Saya hampir selalu membandingkan apa yang saya lakukan dulu ketika masih mahasiswa unyu-unyu bin culun pas S1 dengan apa yang dilakukan oleh kebanyakan mahasiswa jaman sekarang. Bisa jadi ini sebuah kelemahan, karena tentu tidak fair membandingkan jaman dulu dan jaman sekarang yang berbeda kecanggihan teknologi dan perubahan budayanya. Tapi ya sebagai manusia biasa tentu saya tidak bisa lepas dari menilai sesuai berdasarkan pemahaman saya atas pengalaman hidup dulu.

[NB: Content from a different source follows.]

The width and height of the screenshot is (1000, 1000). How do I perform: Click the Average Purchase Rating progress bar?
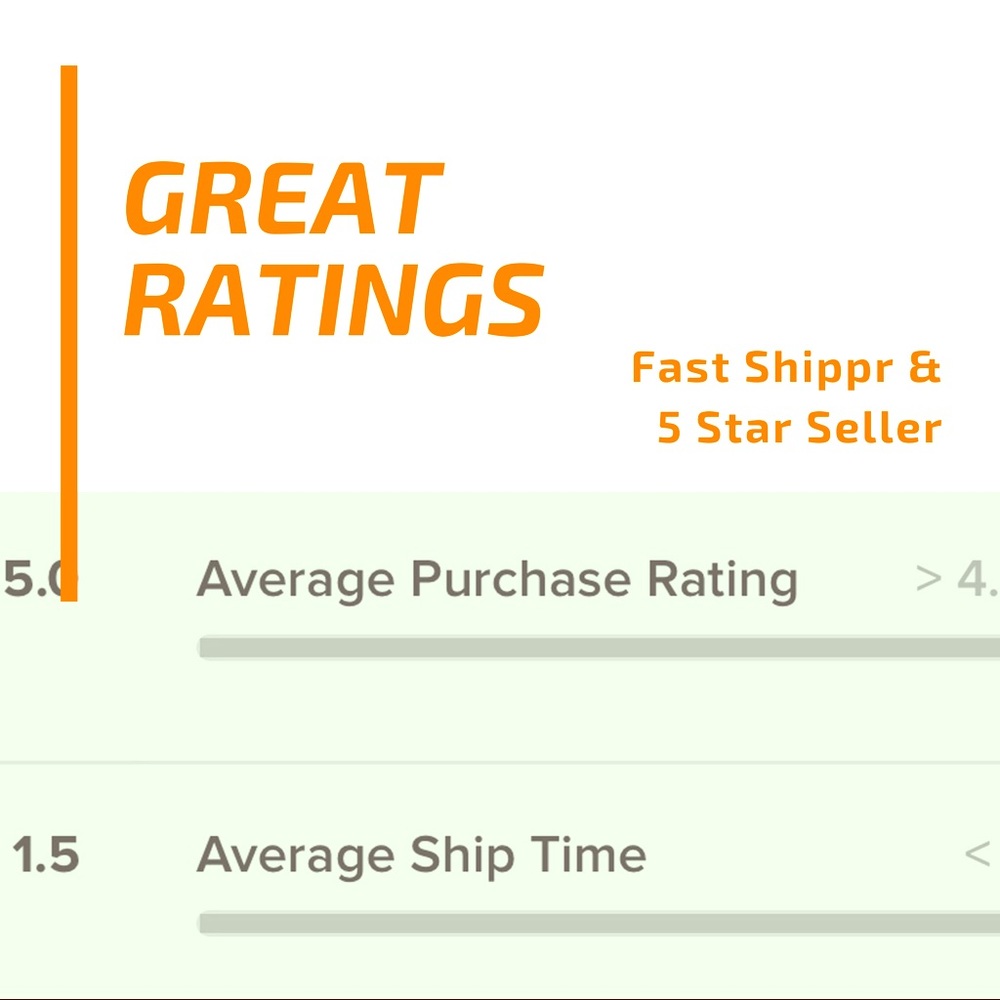point(600,648)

Hal yang saya lihat sekarang ini—walau tentu subjektif—adalah: menurunnya minat beli dan baca mahasiswa terhadap buku. Mengenai tuduhan saya ini beberapa kawan berpendapat bahwa sejatinya sejak dulu persentase mahasiswa yang minat buku juga tidak banyak. Mahasiswa yang selalu up date buku, membeli buku, membaca dan mendiskusikan buku konon dari waktu ke waktu memang tidak banyak. Bahkan di kampus seperti Sekolah Tinggi Filsafat (STF) Driyarkara pun, mahasiswa yang serius dan bergairah dengan filsafat juga minoritas. Setidaknya hal ini berdasarkan pada curhat dan penghilatan saya ketika sering dolan ke STF Driyarkara semasa saya masih kuliah (S2) di Jakarta dulu (2008-2012).


Kalau hal tersebut benar, maka “kutukan” bahwa para pionir perubahan, cerdik cendekia, dan pemimpin sejati merupakan komunitas elite benar adanya. Di antara 100% mahasiswa paling tidak lebih dari 5% yang benar-benar minat dalam aktivitas akademik dan intelektual, paling tidak lebih dari 5% juga yang berjiwa pemimpin dan bervisi jauh untuk perubahan sosial. Inilah kurva normal mahasiswa yang setidaknya masih tetap proporsinya dari dulu sampai sekarang, yaitu sebagian besar diisi oleh mahasiswa biasa-biasa saja dan sebagian sedikit diisi oleh mahasiswa tidak biasa-biasa saja. Mahasiswa yang tidak biasa-biasa saja inilah yang dapat dipilah menjadi “baik sekali” dan “tidak baik sekali”, dari para aktivitas, intelektual, hingga mahasiswa yang tidak tahu tujuan hidup dan bingung siapa dirinya sendiri.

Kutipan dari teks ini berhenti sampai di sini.